» WRITTEN INSTRUCTION A
Translate this sentence from the forum thread on tightening a wrap finish into Spanish: "Practice next to a wall on your left."

» TEXT BLOCK
__________
# "Tightening up" a wrap finish?



## SwimDog (Sep 28, 2014)

Placement of reward and hind end awareness.

Training pivoting (I forget what others on this list call it... youtube search "clicker train dog to pivot" for a visual representation/tutorial)...even though that skill is more about left finishes, the dogs are learning about moving the hind end independently from the front and some of that is needed for good right finishes. The piece is placement of reward. Probably will want to use the left hand and deliver the reward so your dog's head is turning out (feed him on a line parallel to your body or slightly out. Not on 'your' side of the line). In other words, we don't want your dog turning into you when he is near heel position.

That's probably not the greatest description....


----------



## Megora (Jun 7, 2010)

** When a dog sits out like you suggest, to me it is one of two things. Dogs who have been always rewarded from the trainers mouth are looking up at their owner's head for the reward. This means they either lean their head and upper body out so they can see their owner's face.... or they sit out slightly. The other thing that causes the dogs sitting out is it's just laziness on the dog's part. 

If it's the first one, you need to make the rewards come closer to their heads - or make them anticipate the reward coming from that space. If it's the second one, then you need to find a way to make this game fun again + motivate them to work harder.

Start by creating a target for the heel position. Make the target be at your hip as opposed to up by your shoulder as in this video... I suspect the reason why they were using the shoulder here is because the dog in training was a newfie. 

https://www.youtube.com/watch?v=Rgq8ev5asx8

Work scoot sits too. Because if your dog is sitting out away from you, it's not just the finish, it's the dog not understanding heel position. And again stick a thumb in your belt loop or pocket and treat your dog right at your hip. 

I assume you are looking to do comp obedience, so work on getting eye contact and focus and maintain that. It's not just about making sure your dog isn't distracted by stuff outside the ring. It's also maintaining a connection with your dog every step of the way. So when he sits in heel position, I'd expect my dog to be looking up at me.


----------



## TheZ's (Jun 13, 2011)

Don't know if it's an outmoded technique but I was taught to practice finishes in the kitchen standing next to the cabinets so you can limit the amount of space the dog has when it comes around. You can practice left side finishes that way also. You can make good progress doing a few of those every morning.


----------



## Loisiana (Jul 29, 2009)

Do a test: put your left arm up like you would when you are heeling, and see if your dog comes in closer.


----------



## K9-Design (Jan 18, 2009)

Practice next to a wall on your left. Send her around and right before she gets in heel position you take a step to the right. She needs to follow you on that step.


----------
__________
» MATERIAL
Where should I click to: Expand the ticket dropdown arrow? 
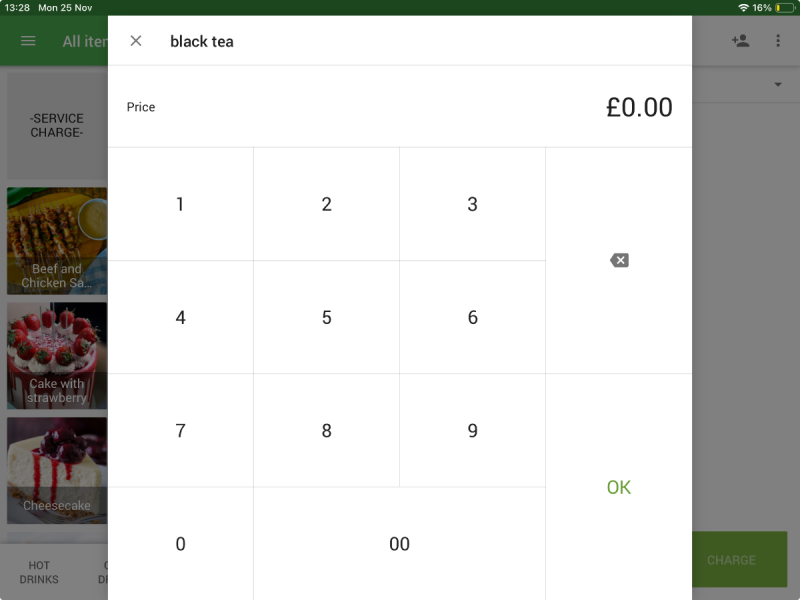(778, 85)

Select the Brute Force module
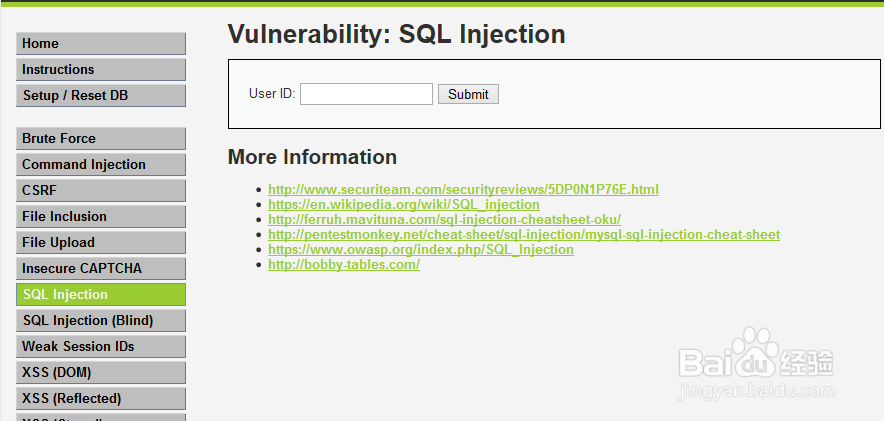(x=101, y=138)
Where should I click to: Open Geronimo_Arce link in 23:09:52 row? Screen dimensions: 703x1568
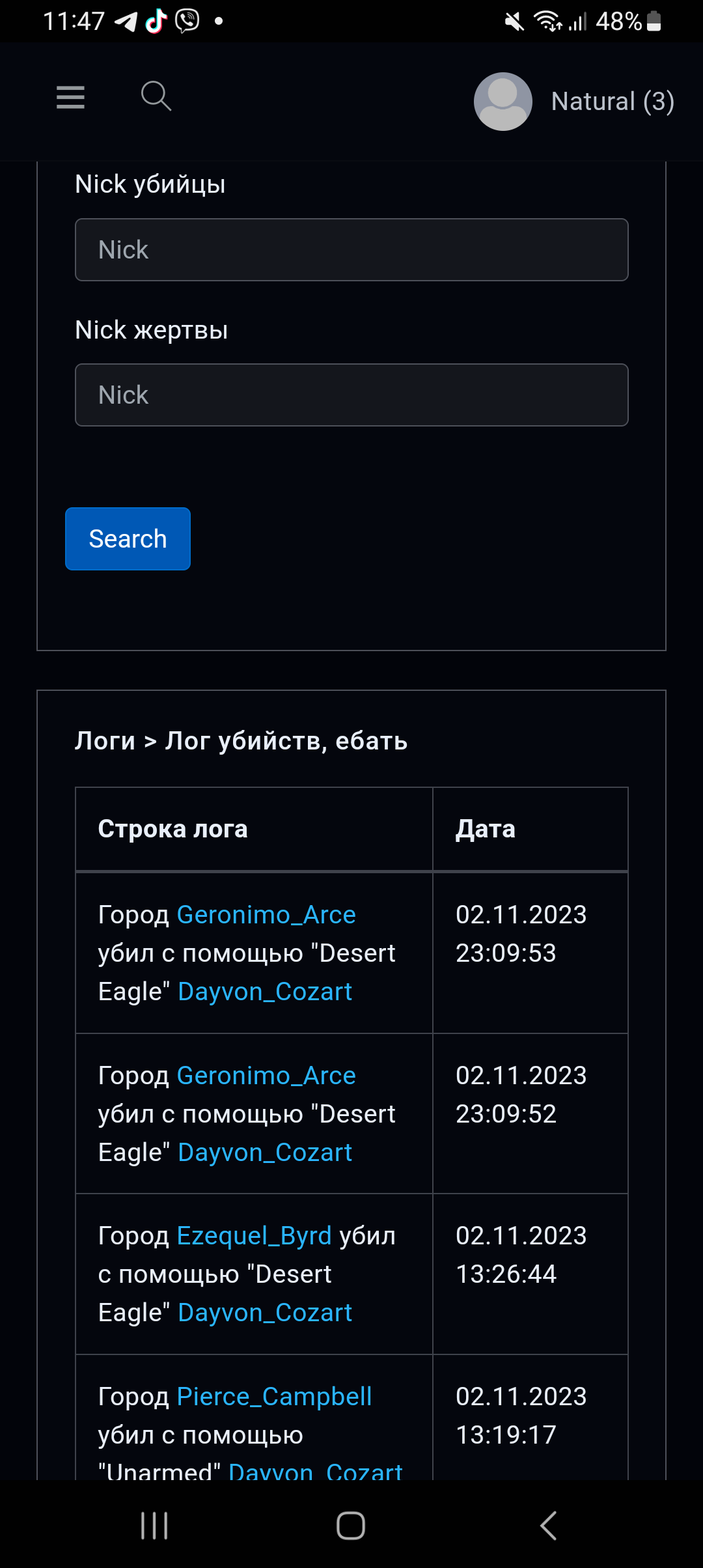(x=266, y=1076)
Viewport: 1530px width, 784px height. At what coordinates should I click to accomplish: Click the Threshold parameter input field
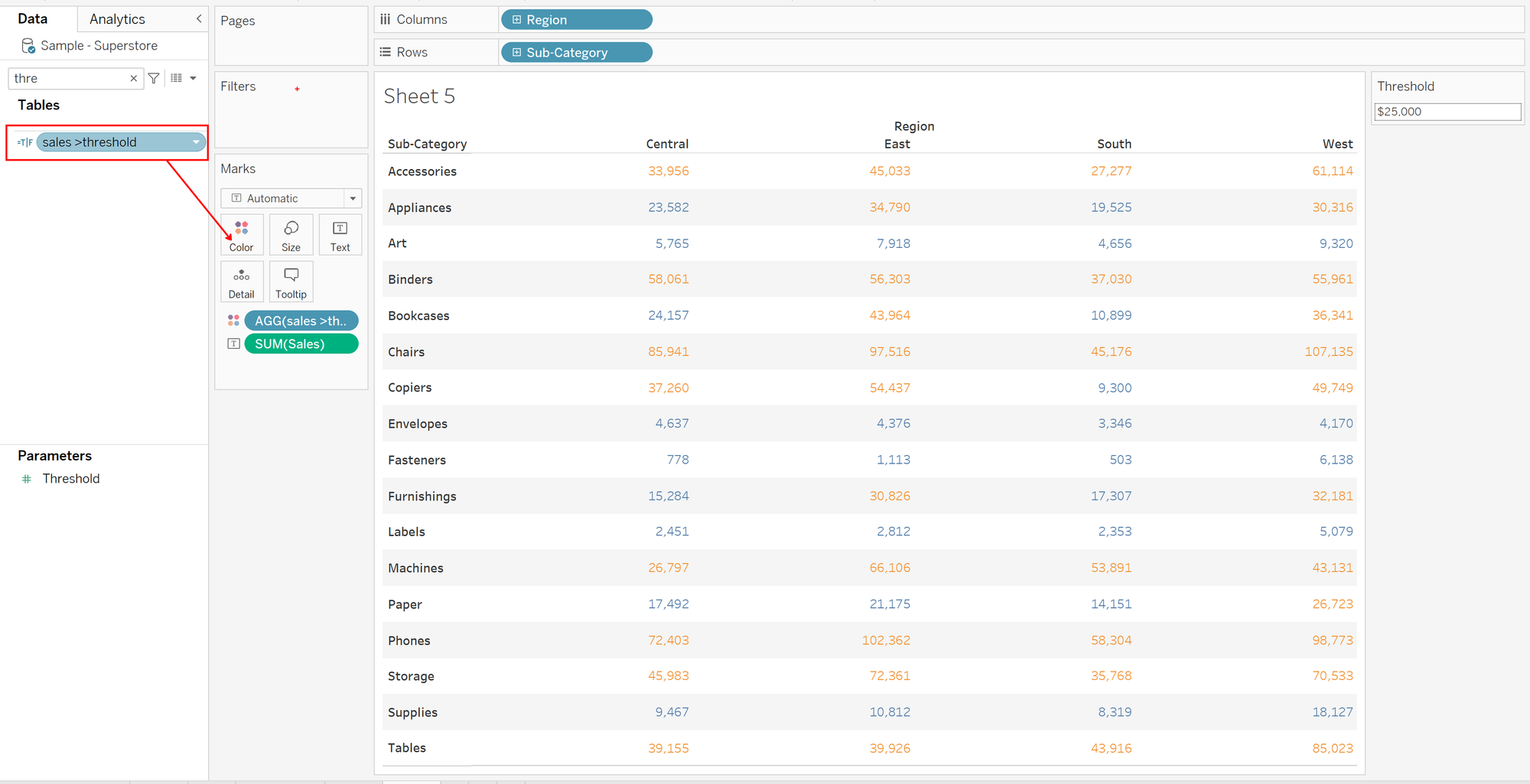click(1447, 112)
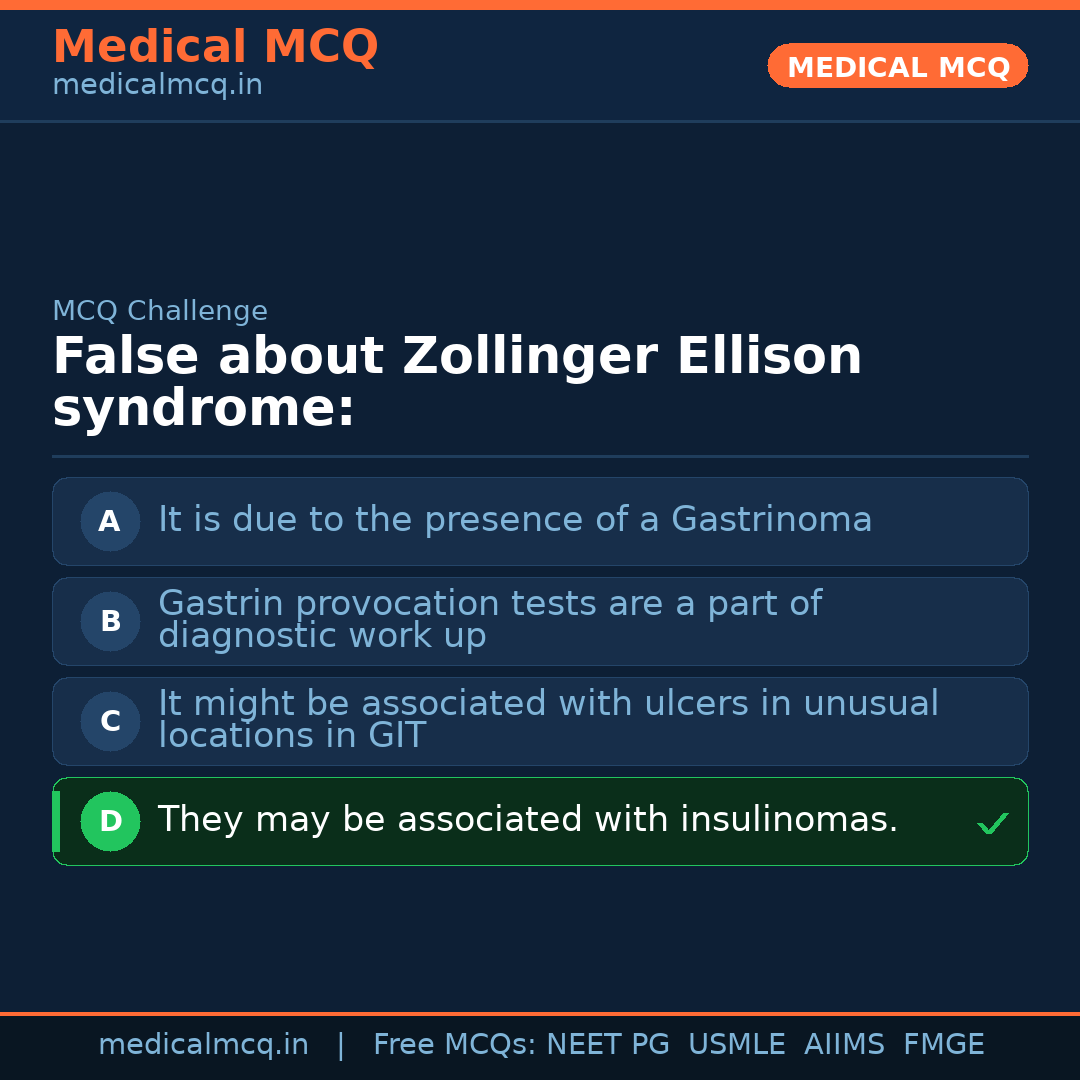Click the letter A option circle

pyautogui.click(x=110, y=521)
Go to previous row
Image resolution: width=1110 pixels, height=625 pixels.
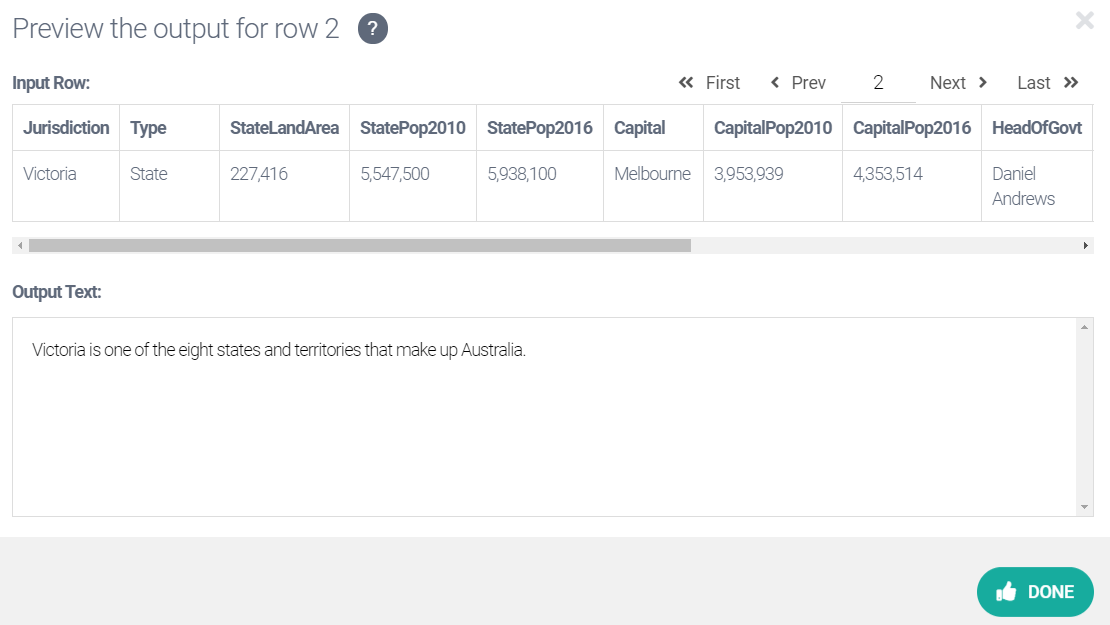click(x=798, y=83)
__________
» WRITTEN INSTRUCTION B
Reproduce everything in the records from the line that contains "Viewport: 1530px width, 784px" down to the last line of the records. Leave the pictures out.

» EXPECTED OUTPUT A
Practica junto a una pared a tu izquierda.

» EXPECTED OUTPUT B
Viewport: 1530px width, 784px height. At what coordinates should I click to accomplish: Click the Threshold parameter input field
click(1447, 112)
Click the letter A option circle

pyautogui.click(x=110, y=521)
Go to previous row
Image resolution: width=1110 pixels, height=625 pixels.
click(x=798, y=83)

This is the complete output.